Letras mayúsculas verdes sobre fondo negro, música melódica oscura (del Italiano Daniele Luppi), en la pantalla aparece el título de la película: Mona Lisa and The Blood Moon para, acto seguido, retratar una gran luna blanca -la sangrienta tardará en aparecer- que ilumina desde el cielo un psiquiátrico de Nueva Orleans. Así arranca la nueva película de la realizadora británica Ana Lily Amirpour, una de las directoras más alabadas del nuevo cine fantástico desde que nos entregara en 2014 Una chica vuelve a casa sola de noche, un film de vampiros melómanos suigéneris en Irán con cierta erótica de western moderno (dicho así suena raro pero es una de las reformulaciones más excitantes del cine vampírico de lo que va de siglo). Con su última película hasta la fecha, Amor carnal (2016), ganó el Premio Especial del Jurado en Venecia, festival al que regresa por tercera vez con Mona Lisa and the Blood Moon, un cuento cajún que mueve sus caderas por Bourbon Street cambiando el jazz de Nueva Orleans por un dubstep minimal que, a su atrevida manera (y como ya pasaba en su cinta de vampiros) le da una vuelta estética interesante tanto a las películas de presos a la fuga como a las de gente mundana con superpoderes. Por poner un primer ejemplo que ayude a explicarme mejor: Cómo enamorar a una chica punk (2017) de John Cameron Mitchell hacía un gesto similar al de Amirpour pero aplicado al cine de contactos extraterrestres.
La actriz coreana Jeon Jong-seo -protagonista de la magistral Burning (2018) de Lee Chang-dong- da vida a Mona Lisa, una joven atrapada en un psiquiátrico, en celda acolchada y con camisa de fuerza, que lleva doce años sin decir una sola palabra. Ya sea por la Luna, que se pone sangrienta, ya sea porque el cuerpo y la mente han dicho basta, decide que ya está harta de estar encerrada y escapa de la misma sin tener ni idea de qué es lo que le espera en el mundo exterior. No tiene recuerdos ni conocimiento alguno pero sí la extraña capacidad de hacer que la gente haga lo que ella quiera, una especie de telequinesis-hipnótica que le hace tomar el control de cualquier persona, siendo ésta plenamente consciente de que ha perdido el control de su cuerpo (lo que provoca toda una serie de secuencias hilarantes). Pero estos extraños súper poderes son como el dubstep que puntea la acción sin descanso: mínimal; un añadido fantástico a una cinta que de lo que de verdad nos habla es de la empatía que despertará la fugitiva a través del lumpen variopinto de la capital de Louisiana: una stripper de un local de mala muerte (Kate Hudson) y su hijo apasionado del dibujo, un drug dealer macarra (al que Armipour le pone a freír huevos), un policía bondadoso pero tenaz en su persecución, etcétera.
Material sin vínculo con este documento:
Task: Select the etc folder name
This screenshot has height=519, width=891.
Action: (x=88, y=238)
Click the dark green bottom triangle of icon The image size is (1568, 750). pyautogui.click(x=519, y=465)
La mirada feminista -como en todas sus películas- de Amirpour contrapone a dos mujeres antitéticas: la fugitiva es tremendamente inocente y sólo se rebela frente a aquellos que quieren detenerla o hacerla daño, mientras que la stripper es necesariamente egoísta tras una vida que se presume plagada de palizas (metafóricas y físicas). Frente a ellas, un mundo de hombres a veces compasivos -el traficante, el segurata del club- a veces asquerosos -la “manada” de borrachos que aparecen en el club. Película emotiva -magnífica la relación entre el chico y Mona Lisa-, divertida y con su punto de thriller -el clímax está perfectamente resuelto-, creo que en Sitges se lo van a pasar en grande cuando esta película inaugure su próxima edición.
Proyectada también en competición oficial pudimos ver el debut como directora de la actriz Maggie Gyllenhaal, The Lost Daughter. Con un trío de actrices protagonistas magníficas -Olivia Colman, Dakota Johnson y Jessie Buckley (mi favorita)-, Gyllenhaal nos habla a través de las vacaciones estivales en una isla griega de una mujer adulta (Colman), enfrentada a una familia local muy macarra, un seguido de temas de distinto interés pero que no llega a concretar nunca en nada sólido. En The Lost Daughter se habla de la maternidad fallida, de los hijos (las hijas) imposibles, de la infidelidad y ganas de huir del matrimonio, del romance otoñal cuando ya todo está perdido, de la violencia de los nativos-cuñados -la sombra de Perros de paja (1971) es alargada-, de cómo el pasado vuelve para devorarte… muchas cosas, probablemente demasiadas, que no acaban de fructificar como debieran. En cuanto al estilo, Gyllenhaal se esfuerza mucho en encontrarlo, dándole vueltas y vueltas a esa imagen -plano corto, grano gordo, imagen fugaz- que quiere ser poética sin parecer poética y que acaba tumbando por agotamiento. Vamos, que no acaba de funcionar. Y eso que a mí el tema de los malos padres me parece súper interesante, que parece que en cuanto tienes hijos debes convertirte en un modelo de conducta paternal y, en realidad, sigues siendo tú mismo, sólo que con muchas más responsabilidades (y, en mi caso, con dos hijos maravillosos).